Everywhere I Look

by Ona Gritz


SYNOPSIS – In 1982, twenty-five-year-old Angie Boggs, pregnant with her second child, was brutally murdered, along with her husband and infant son. Ill equipped for the horror of that violence and the enormity of her loss, Angie’s sister Ona, a college sophomore, felt numb. She also felt deeply ashamed of her inability to grieve.


But shame, like her sister’s absence, was something Ona knew well. For as long as she could remember, she’d felt ashamed of being their parents’ blatantly favored child. The disabled daughter they’d coddled and protected while they alternately punished and neglected Angie and finally sent her away.


It wasn’t until thirty years after the murders, both their parents gone and Ona nearly twice the age Angie was allowed to reach, that she developed the courage and a detective’s compulsion to learn all she could about her sister’s turbulent life and unthinkable death. The result is Everywhere I Look, a beautifully rendered memoir of sisterhood, longing, true crime, and family secrets. A profoundly moving reckoning and love letter.

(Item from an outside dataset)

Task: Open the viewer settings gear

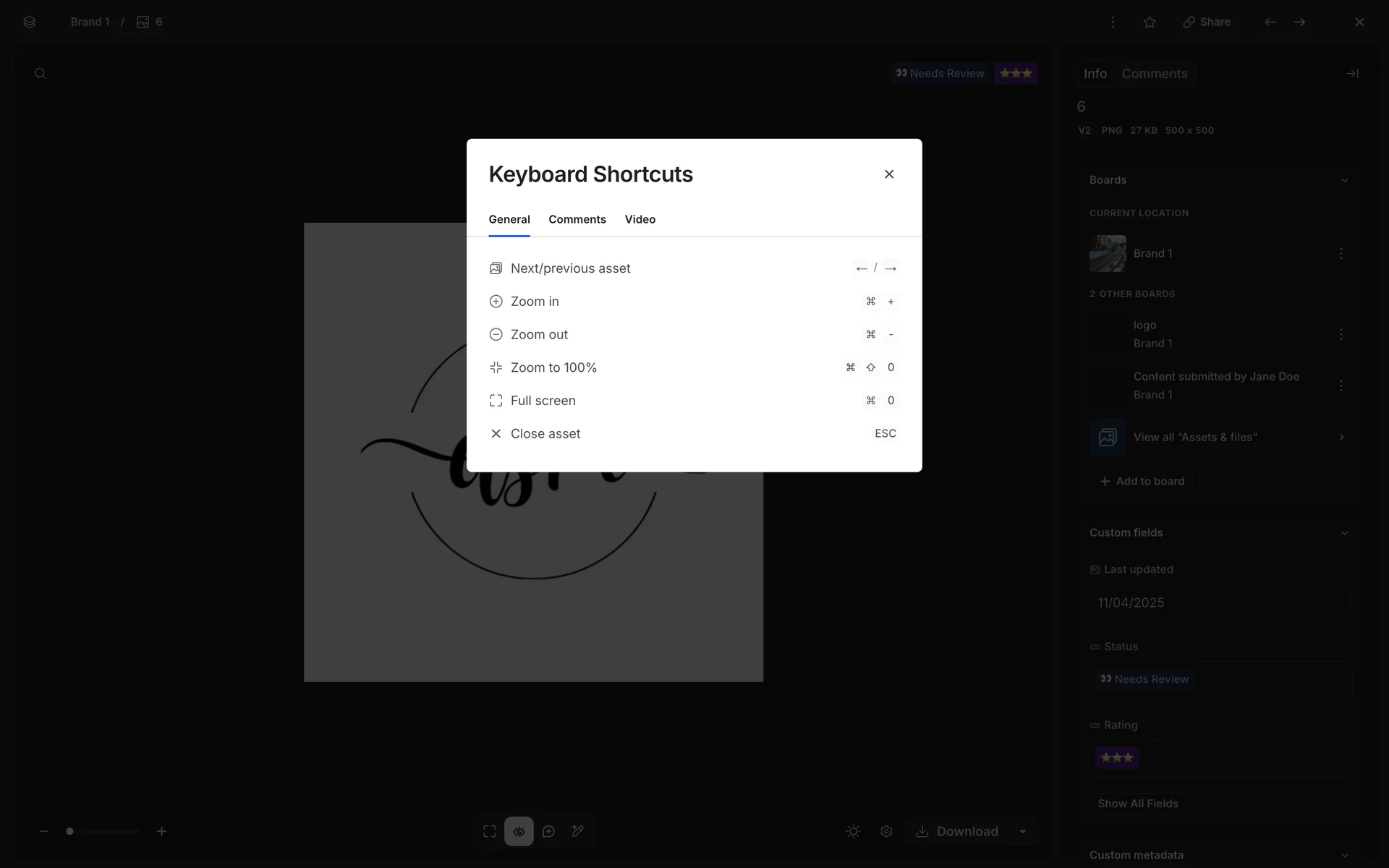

MY THOUGHTS – Such a lovingly written memoir of a family with much dysfunction. Ona’s mother seemed to treat her so well, and her “adopted” sister Angie/Andrea so coldly growing up. Ona reflects on that dynamic, along with the tragedy that engulfed her sister’s family in 1982. Along the way she learns so much about why things may have happened, along with many things she didn’t know. Very insightful story I flew through in a day.



PUBLISHER – Apprentice House Press – 238 pages

PUBLICATION DATE – April 16th, 2024

MY RATING – 5/5 STARS


ABOUT THE AUTHOR – Ona Gritz writes memoir, essays, and poetry for adults, verse novels for teens, and fiction for children. Her memoir, Everywhere I Look, will be released on April 16th from Apprentice House Press of Loyola University.

Ona’s nonfiction has appeared widely, including in The New York Times, The Guardian, The Utne Reader, Brevity, Parents, The Rumpus, and River Teeth. Among her recent honors are two Notable mentions in The Best American Essays and A Best Life Story in Salon.

Ona’s poetry collection Geode was a finalist for the Main Street Rag Poetry Book Award. Her poems can be found in Ploughshares, The Bellevue Literary Review, One Art, Catamaran Literary Reader, Stone Gathering, SWWIM, Literary Mama, and elsewhere. In 2020, she won The Poetry Archive Now: Wordview 2020 Project.

Ona’s 2023 novel for children, August Or Forever, was a Reader’s Choice and Wishing Shelf finalist in middle grade fiction.